For early-stage startups, a MoM revenue growth rate of 15–20% is often cited as a strong performance indicator. Y Combinator, for example, has historically referenced 5–7% weekly growth (roughly 20–30% MoM) as a target for companies in their accelerator program.

For established apps, MoM growth rates of 5–10% for revenue or user base are considered healthy, as maintaining high percentages becomes harder at scale.

For subscription apps specifically, tracking MoM growth in MRR (monthly recurring revenue) alongside churn rate gives the most meaningful picture. A MoM MRR growth of 10–15% combined with churn below 5% typically indicates strong product-market fit.

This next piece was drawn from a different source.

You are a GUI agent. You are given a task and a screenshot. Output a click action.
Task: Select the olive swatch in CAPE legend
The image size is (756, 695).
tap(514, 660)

Always consider the absolute numbers and your specific market context. A 3% MoM growth rate on $500,000 MRR is far more impressive than a 50% rate on $1,000 MRR.

Wrapping it up

One thing to keep in mind when using month-over-month growth analysis for your mobile app is that you should not just focus on maintaining your monthly “performance” or hitting short-term growth goals. You need to zoom out and see the bigger picture too. Fixating on MoM metrics can come at the cost of long-term exponential growth, as efforts that would otherwise go into experimentation only get spent on retaining immediate numbers.

Capitalize on the immediate opportunities that MoM analysis shows you, but at all times, keep an eye on where you want your app to be in a year or a few years. Combine MoM analysis with CMGR for projections, YoY comparisons for trend validation, and cohort analysis for deeper behavioral insights.

Get in touch with the Adapty team for a personalized walkthrough of how Adapty’s out-of-the-box reporting can keep you on top of your MoM analysis and set your app up for growth.

FAQ

What is the formula for month-over-month growth?

The MoM growth formula is: ((Current month’s value − Previous month’s value) / Previous month’s value) × 100. For example, if your revenue was $80,000 in January and $92,000 in February, the MoM growth rate is ((92,000 − 80,000) / 80,000) × 100 = 15%.

What is the difference between MoM and YoY growth?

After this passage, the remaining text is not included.